Saturday I did go to Sherman. The verdict: the bridge over the Red River isn't fun (they've taken away anything like shoulders on the bridge so you drive uncomfortably close to the railing, but at least it's short - the road over the dam looks like it would be a good bit longer). Went to JoAnn's and to Ulta, and then drove over to Brookshire's (it's farther, but it has better produce and a better cheese selection)
Today, I finished the blocks for the newest quilt top, but ran out of energy to try to lay them out. This is a much bigger job than sewing is; you need a large flat area to lay them out on. Usually I use my bed or the living room floor - but the floor would need to be swept, and I'd have to strip the bed, at least partially, in order to lay it out.
A lot of people who do large amounts of piecing have "design walls - either an actual section of wall, or a very large piece of foamcore that is covered with flannel (so the quilt blocks will stay on via friction) so they can lay out the quilt without having to crawl around on a floor (which does kind of stink) and can also look at it from a distance to make sure everything is balanced.
I DID separate the blocks into different color families, so I might be able to draw up a diagram and just figure out the layout on paper, instead of having to do it in actuality - I did that once before with another quilt and it worked. (Or maybe sometimes I'm too fussy about the layout, though this one has the same print in a lot of colorways, and I want to try to space those out a bit so it's not a big blob of the same print on one part of it).
I'm contemplating "next quilt top" - I have some vaguely-70s-color and print-style fabrics that might work (two "charm packs") and a pattern they would work with, but not enough of the sashing I'd want to use, but I have a second fabric that I could use for the middle-most part....I think that would look okay. (I don't quite feel like going out to buy more/new fabric for this).
I don't really have a single color or style I use for quilting; part of the fun of it for me is doing different things.
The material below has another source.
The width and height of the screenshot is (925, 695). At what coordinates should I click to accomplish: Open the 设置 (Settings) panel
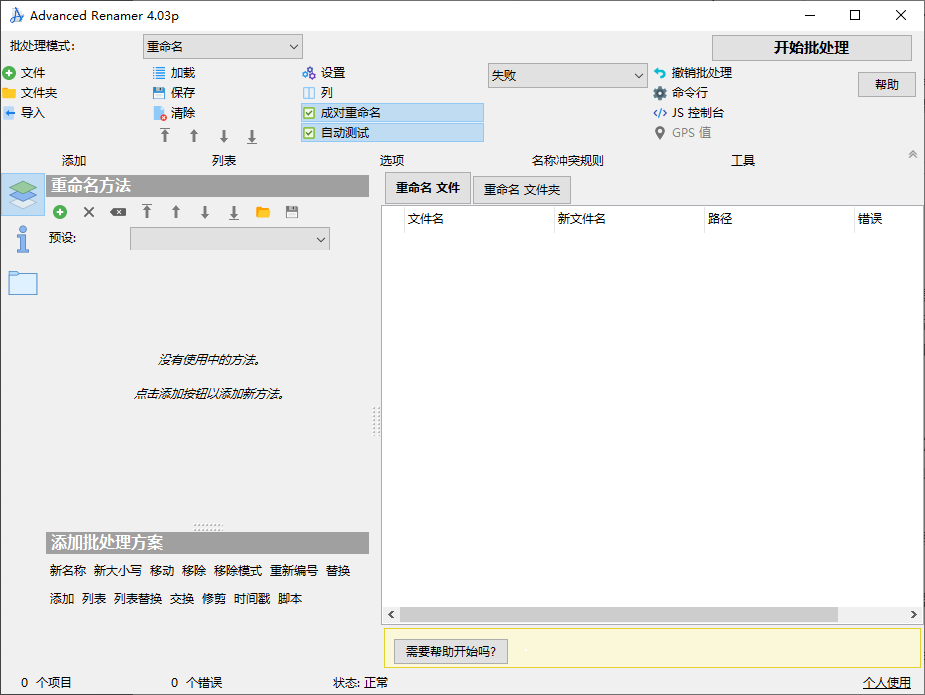[321, 73]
But I admit the 70s-fabulous colors (that sort of bright cobalt blue, and an acid green, and a pinky purple) and prints (apples, mushrooms) make me a little nostalgic; I remember fabric like that from when I was a child.
I did also pull out the long-stalled hexagon quilt with the idea of packing it up and taking it with me to work on at my mom's - it's pretty good sized already but I want to make it maybe coverlet-sized. I'll probably have to consider handquilting it because it's handsewn and I'm not sure that would hold up to the pulling/tension of the machine. (My handsewing is not great. I know some handsewn tops do fine being machine quilted.)
I'm also slowly stitching down a quilt binding, but it takes a while. And I do have another one to make a binding for.